In their article, “Evaluating the impact of CRBN mutations on response to immunomodulatory drugs and novel CRBN-binding agents in myeloma,” Chrisochoidou et al categorize CRBN missense mutations into 3 main categories based on their functional impact: loss-of-function mutations that render IMiDs and cereblon E3 ligase modulatory drugs (CELMoDs) ineffective, neutral mutations with preserved responsiveness to therapy, and agent-dependent mutations that impair the activity of IMiDs but leave CELMoDs relatively unaffected. This classification is buttressed by structural modeling of CRBN’s interaction with neosubstrates and functional assays in a CRBN-knockout model. Notably, mezigdomide outperforms IMiDs in overcoming mutations that disrupt the drug binding.

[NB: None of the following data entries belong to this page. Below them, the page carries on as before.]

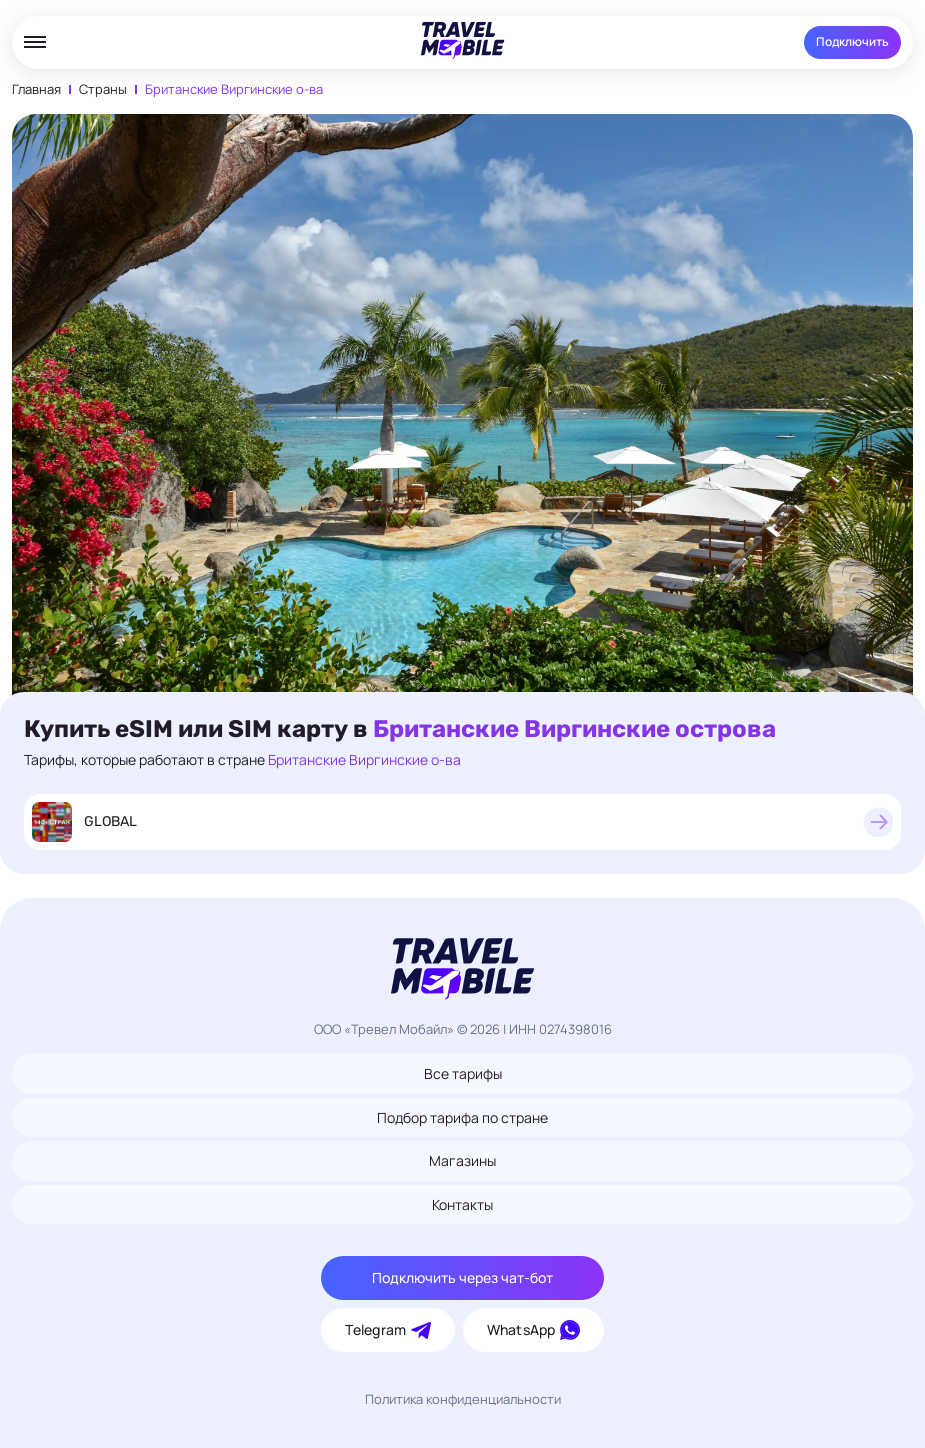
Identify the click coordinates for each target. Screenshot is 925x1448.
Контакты (462, 1204)
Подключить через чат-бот (462, 1277)
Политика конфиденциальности (463, 1399)
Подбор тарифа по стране (462, 1117)
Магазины (462, 1160)
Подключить (852, 41)
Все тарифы (463, 1073)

The findings presented by Chrisochoidou et al raise important questions about the previously presumed clinical significance of CRBN missense mutations and reinforce the rationale for evaluating CELMoDs in patients harboring CRBN mutations after IMiD relapse. As emerging cell-based immunotherapies, such as chimeric antigen receptor T cells and bispecific antibodies, shift the clinical focus toward microenvironmental and immune modulation, the impact of tumor-specific CRBN mutations on IMiD-based treatments may become less clinically significant. Nevertheless, Chrisochoidou et al’s findings underscore the necessity for functional mutation profiling to optimize future therapeutic strategies, ensuring tailored interventions to circumvent CRBN-mediated resistance mechanisms.

Conflict-of-interest disclosure: The authors declare no competing financial interests.